This research included the efforts of former CURE grantee Ivan Soltesz.
The Soltesz lab at Stanford University is using NCSA’s Blue Waters supercomputer to create realistic models of the hippocampus in rat brains. The hippocampus is a seahorse-shaped structure located in the temporal lobe of the brain, and is responsible for forming short-term memories. The hippocampus is thought to be the site of origin of temporal lobe epilepsy, which is the most common variant of the disease.
Epilepsy is the fourth most common human neurological disorder in the world—a disorder characterized by recurrent, unprovoked seizures. According to the Centers for Disease Control, a record number of people in the United States have epilepsy: 3.4 million total, including nearly half a million children. At this time, there’s no known cause or cure, but with the help of Blue Waters supercomputer at the University of Illinois at Urbana-Champaign, researchers like Ivan Soltesz are making progress.
The team is optimistic that these simulations will help them acquire needed basic knowledge—the role of the hippocampus and how information is transmitted. Understanding how this region of the brain works will potentially allow them to relate the structural differences between a typical brain and one affected by epilepsy.

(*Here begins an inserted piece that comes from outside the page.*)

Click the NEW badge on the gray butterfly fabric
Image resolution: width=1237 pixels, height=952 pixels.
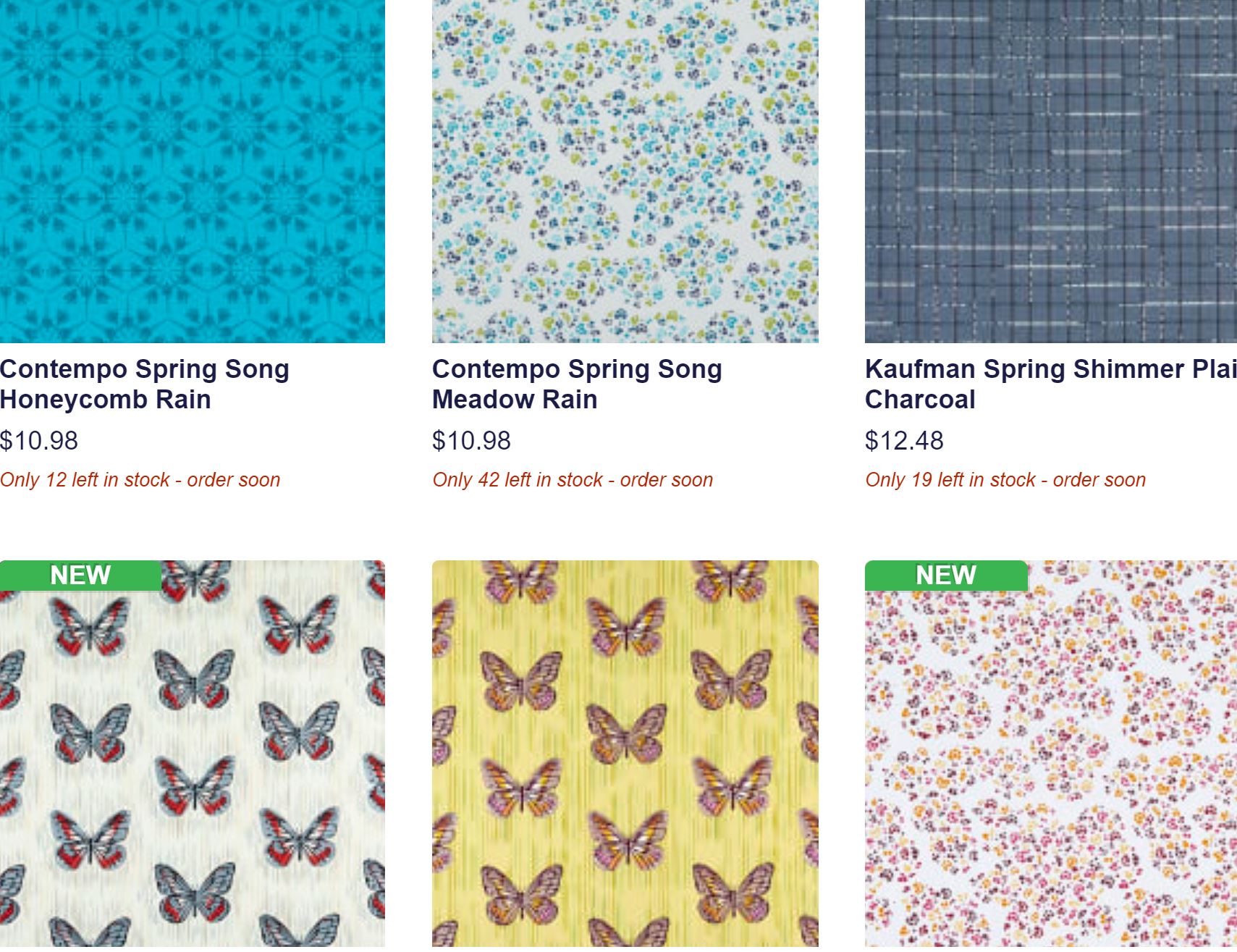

“We’re hoping once we understand the basic principles of how oscillations are generated in the hippocampus, we can incorporate epileptic changes in our models and how that changes the oscillations,” Raikov says. “If we model the damage that is caused by epilepsy, can we have a simulation that generates seizures or seizure-like behavior? In that way we hope to see some connection between the changes that occur in the brain during the seizure and other pathological events.”